Rickie Lambert has labelled Mario Balotelli’s training habits a “disgrace”, while admitting his frustration that the Italian started ahead of him at Liverpool.
The two were team-mates at Anfield in 2014-15 after Lambert joined his boyhood club from Southampton.
That same summer, Balotelli came to Liverpool in a shock move from AC Milan, with the two tasked with replacing the goal production of Barcelona-bound Luis Suarez.
It didn’t happen, with the duo only combining for seven goals during what turned out to be their lone campaign at Anfield.
And, looking back on that season, Lambert recalls his time with Liverpool fondly, despite being frustrated with the fact that Balotelli was regularly selected ahead of him.

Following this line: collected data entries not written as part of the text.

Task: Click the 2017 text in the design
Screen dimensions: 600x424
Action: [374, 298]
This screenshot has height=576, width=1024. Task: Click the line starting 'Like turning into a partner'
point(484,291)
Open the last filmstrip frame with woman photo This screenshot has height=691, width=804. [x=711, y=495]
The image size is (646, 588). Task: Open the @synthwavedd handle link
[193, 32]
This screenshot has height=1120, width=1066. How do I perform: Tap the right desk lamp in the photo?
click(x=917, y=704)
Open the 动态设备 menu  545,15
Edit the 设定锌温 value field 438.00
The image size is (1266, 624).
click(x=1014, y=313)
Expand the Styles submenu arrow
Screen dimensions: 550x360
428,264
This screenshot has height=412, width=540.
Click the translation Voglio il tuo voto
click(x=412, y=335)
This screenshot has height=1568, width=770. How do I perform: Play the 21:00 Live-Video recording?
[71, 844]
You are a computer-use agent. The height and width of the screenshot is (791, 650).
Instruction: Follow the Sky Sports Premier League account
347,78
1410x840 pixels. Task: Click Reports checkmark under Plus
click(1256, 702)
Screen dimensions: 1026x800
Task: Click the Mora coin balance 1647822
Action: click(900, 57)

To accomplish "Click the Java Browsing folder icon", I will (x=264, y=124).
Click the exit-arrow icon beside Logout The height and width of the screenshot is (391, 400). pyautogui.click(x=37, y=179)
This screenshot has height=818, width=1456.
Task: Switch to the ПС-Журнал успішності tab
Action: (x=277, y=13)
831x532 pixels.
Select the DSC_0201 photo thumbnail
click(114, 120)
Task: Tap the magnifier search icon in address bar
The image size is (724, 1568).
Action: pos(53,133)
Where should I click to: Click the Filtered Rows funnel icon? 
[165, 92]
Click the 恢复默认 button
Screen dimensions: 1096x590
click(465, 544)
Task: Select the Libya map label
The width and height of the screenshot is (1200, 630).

“It was great,” he told Bristol Live. “I returned to my home city as a different person than when I left. I was a lot more professional of course. And it went okay at first, I scored a couple and was quite happy.
“But I could tell that the players were all shocked at losing Luis Suarez, and how much of their game evolved around him. I was never going to replace someone like that, was I? Going in after him was hard, very hard.
“And then Brendan Rodgers brought in Mario Balotelli and put him in ahead of me, and it done my head in to be honest. I couldn’t understand.
“The way he used to train was a disgrace. Off the training pitch, he’s quite infectious, a lovely lad. But his persona on the training pitch is not good.
“When he played he did try, and I have come across players with that attitude before, but they are usually good enough to get away with it, but he wasn’t.
“I just didn’t understand how Rodgers was letting him get away with it, and picking him ahead of me. It affected me directly, but it had a negative impact on the team.”
Despite his overall happiness with his Liverpool tenure, Lambert does wish that he had been more ruthless and more selfish during his one-year stay.
“If I am being honest I know I didn’t do good enough at Liverpool. I wasn’t ruthless enough with the chances I was given, and it wasn’t a good time,” he said.
“And pretty early on Rodgers tried to get rid of me to Crystal Palace where [Alan] Pardew was, so I knew I wasn’t ever going to be top priority.
“I said no immediately, why would leave a club like Southampton for years to come to Liverpool and leave after several weeks to go to Palace?